» **Task instructions**
Starting at the line that contains "You are a computer-use", transcribe each line exactly through the end of the data below, and skip any pictures.

[Stored items]
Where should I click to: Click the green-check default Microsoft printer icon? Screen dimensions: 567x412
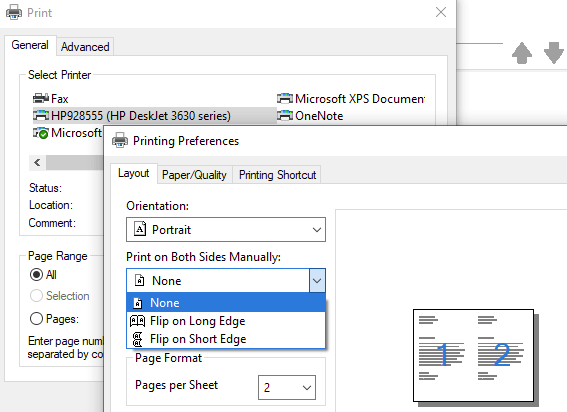[x=40, y=133]
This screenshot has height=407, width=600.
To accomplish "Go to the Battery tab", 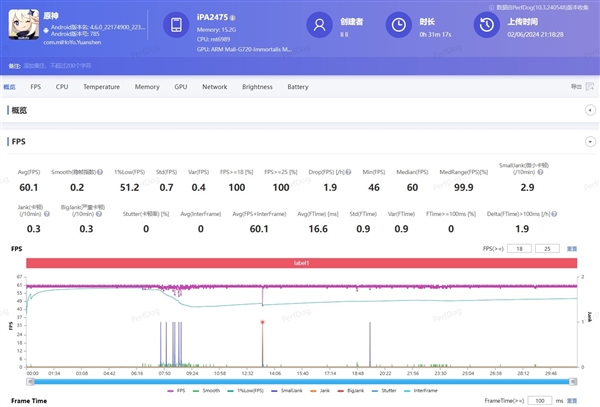I will click(x=298, y=87).
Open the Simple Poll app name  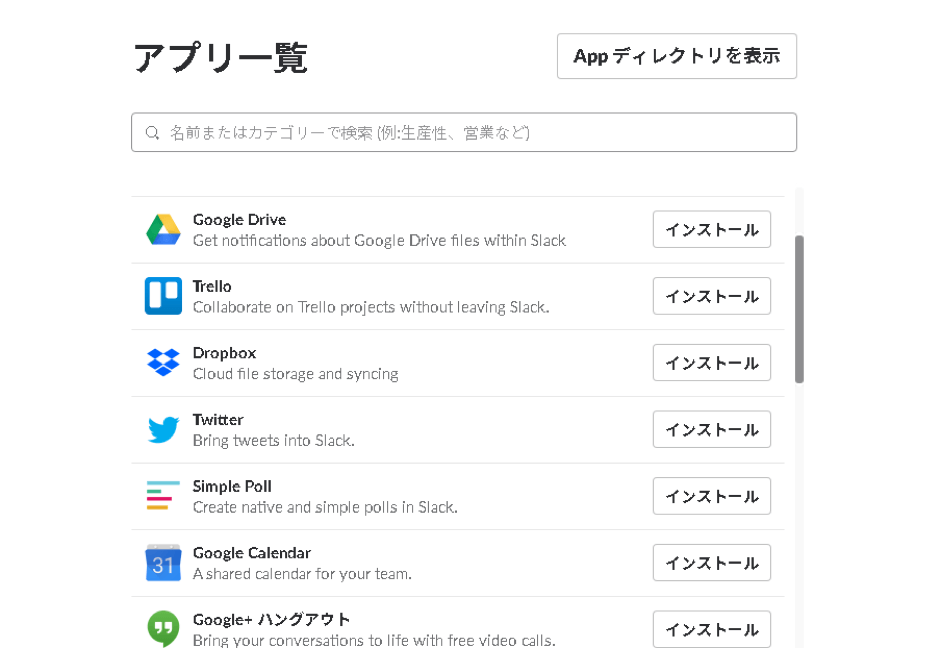[232, 486]
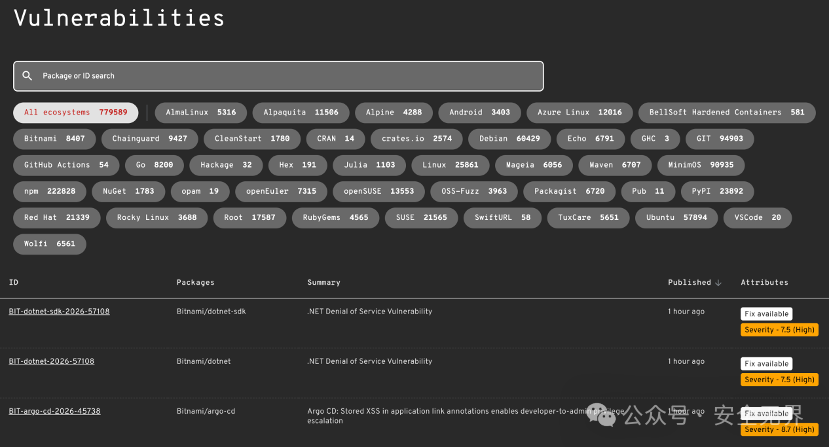Click inside Package or ID search field
Image resolution: width=830 pixels, height=448 pixels.
[x=278, y=76]
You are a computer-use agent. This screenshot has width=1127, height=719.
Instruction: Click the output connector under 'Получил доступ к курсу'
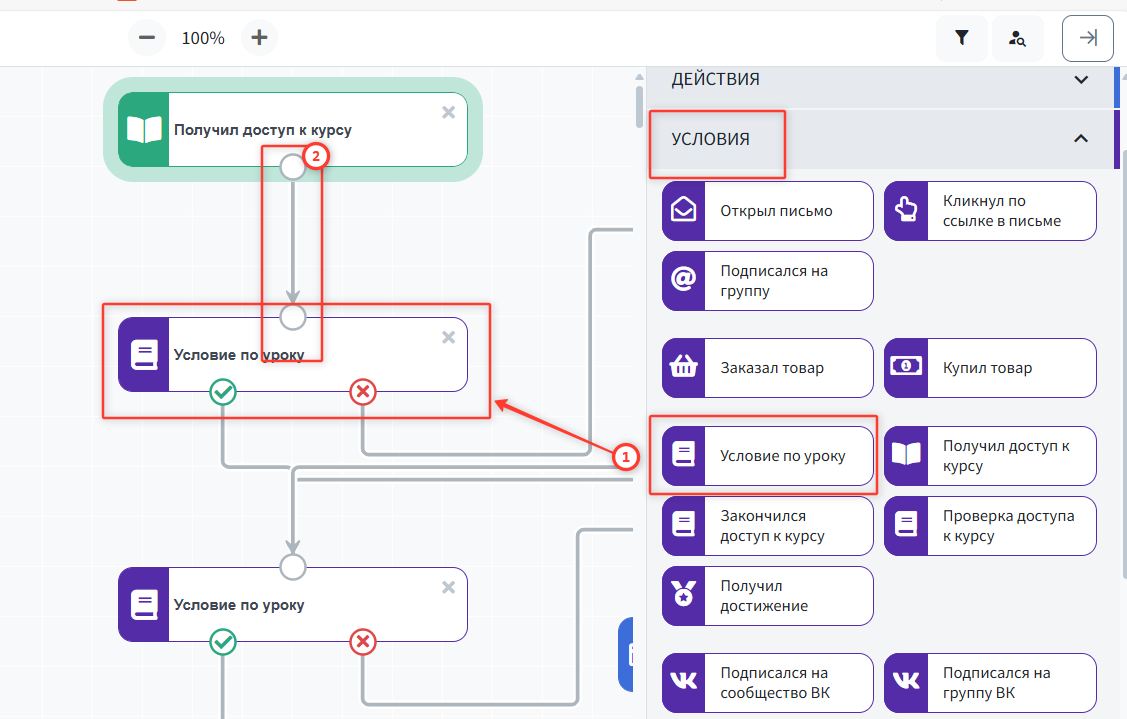[292, 167]
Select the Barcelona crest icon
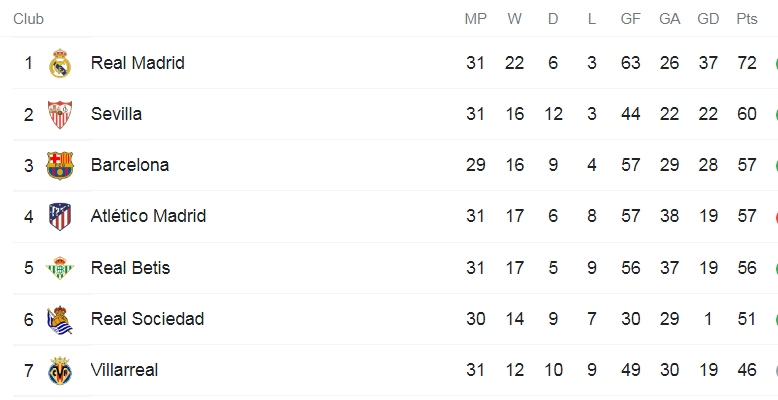The width and height of the screenshot is (778, 400). [x=60, y=165]
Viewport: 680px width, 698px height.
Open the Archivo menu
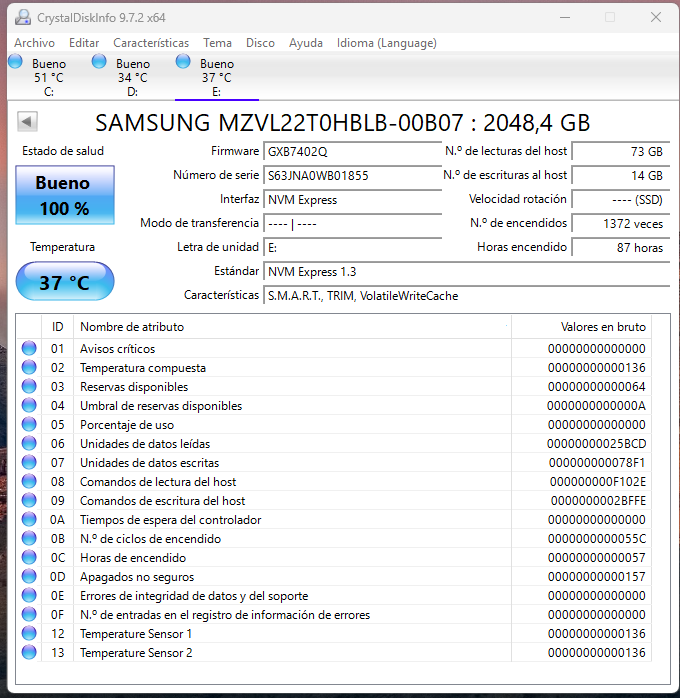pyautogui.click(x=34, y=43)
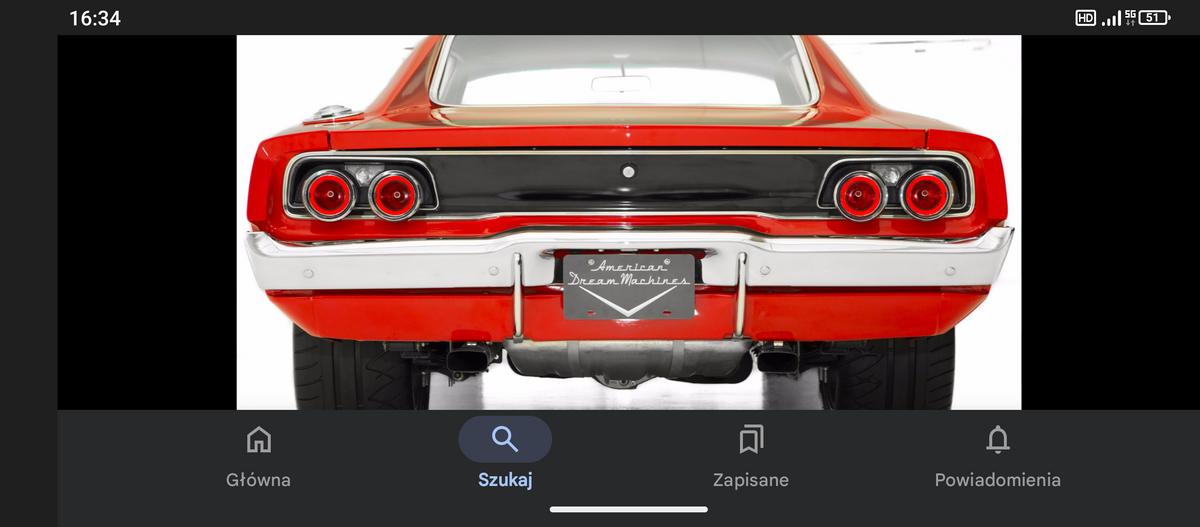Image resolution: width=1200 pixels, height=527 pixels.
Task: Tap the American Dream Machines license plate
Action: pos(629,286)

» **Answer box**
You are a computer-use agent. This screenshot has width=1127, height=719.
Instruction: Click the output connector under 'Получил доступ к курсу'
[292, 167]
Select the Barcelona crest icon
The width and height of the screenshot is (778, 400). [x=60, y=165]
Viewport: 680px width, 698px height.
Open the Archivo menu
pyautogui.click(x=34, y=43)
Image resolution: width=1200 pixels, height=527 pixels.
Task: Tap the American Dream Machines license plate
Action: pos(629,286)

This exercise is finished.